> _EXERCISE_: Each line below with the word "This" needs to be copied.

> _RECORDS FOR PROCESSING_:
^^^^

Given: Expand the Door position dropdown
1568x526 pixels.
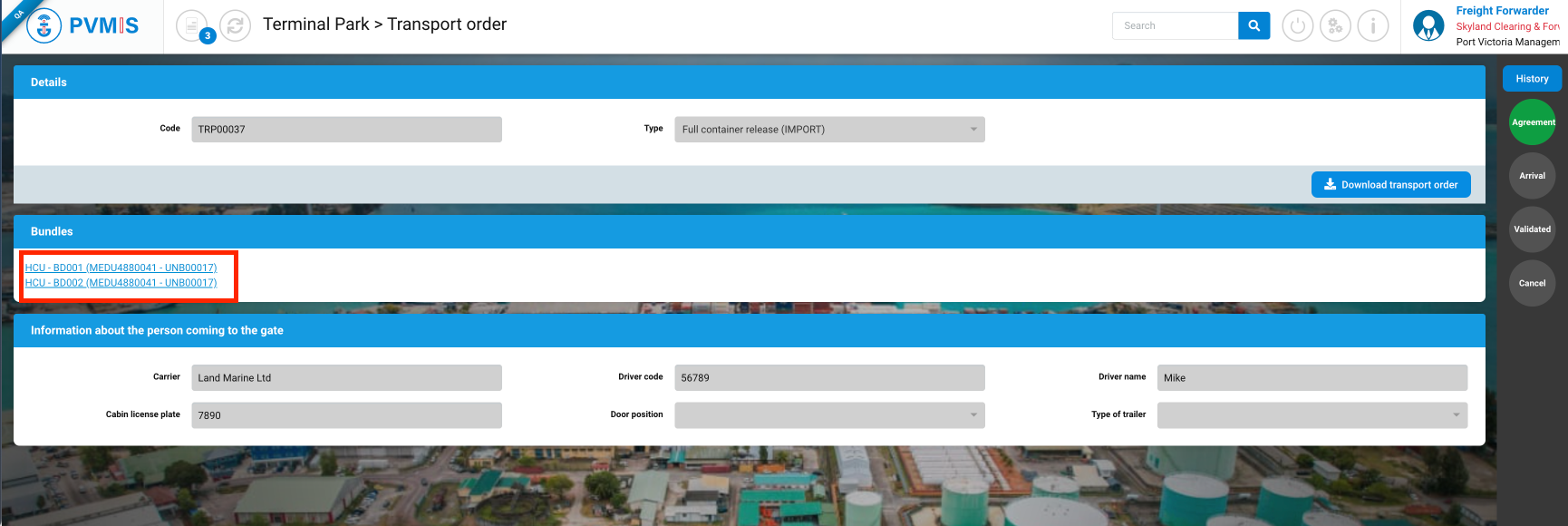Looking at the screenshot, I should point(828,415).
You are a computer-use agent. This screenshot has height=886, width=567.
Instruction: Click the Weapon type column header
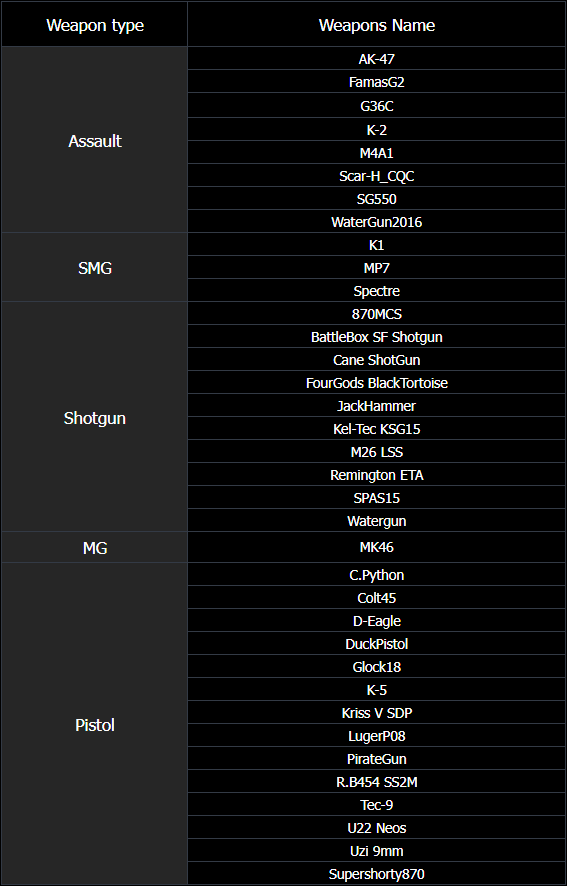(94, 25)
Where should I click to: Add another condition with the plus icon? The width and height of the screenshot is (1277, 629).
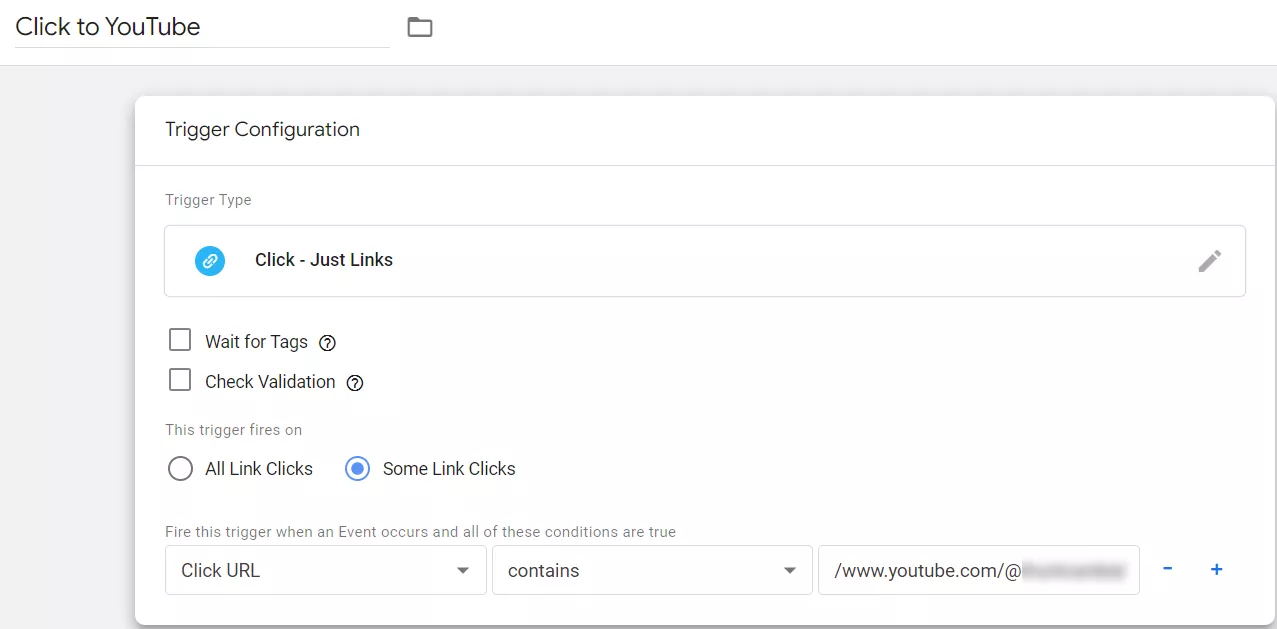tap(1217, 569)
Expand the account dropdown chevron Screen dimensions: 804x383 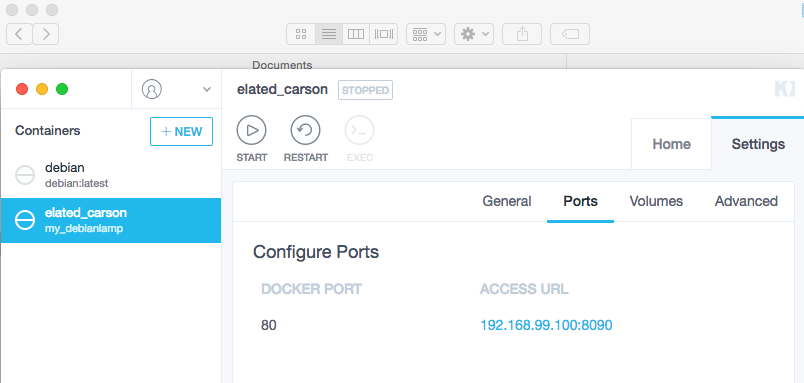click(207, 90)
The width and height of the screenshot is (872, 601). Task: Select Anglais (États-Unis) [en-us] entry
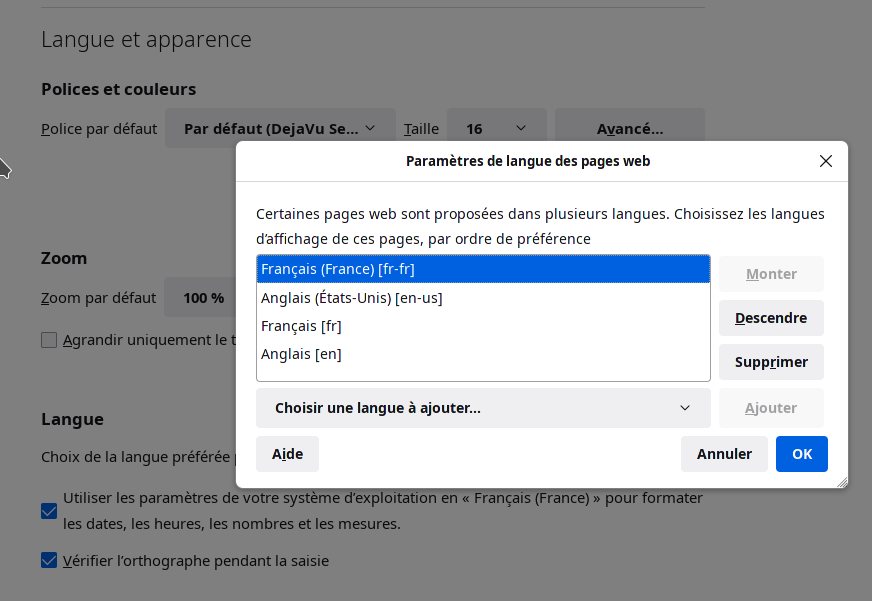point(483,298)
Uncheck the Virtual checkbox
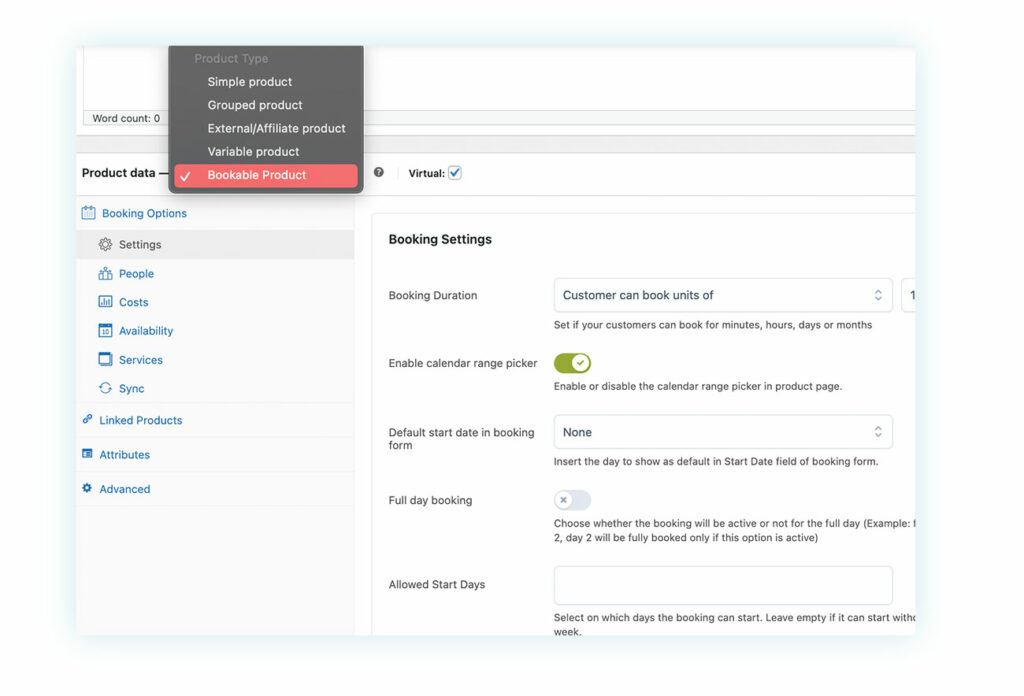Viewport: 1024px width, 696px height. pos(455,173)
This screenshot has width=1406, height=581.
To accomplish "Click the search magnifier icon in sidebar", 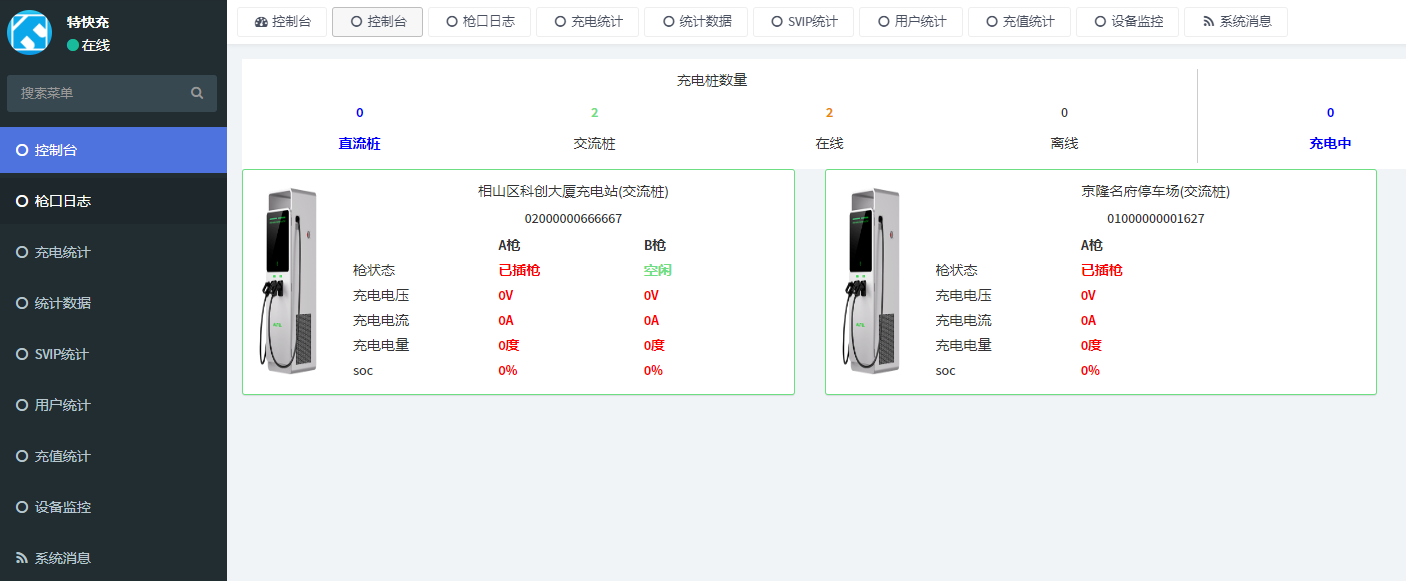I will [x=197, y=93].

^^^^

> _EXPECTED ANSWER_:
You are a computer-use agent. This screenshot has height=886, width=567.
This screenshot has width=1406, height=581.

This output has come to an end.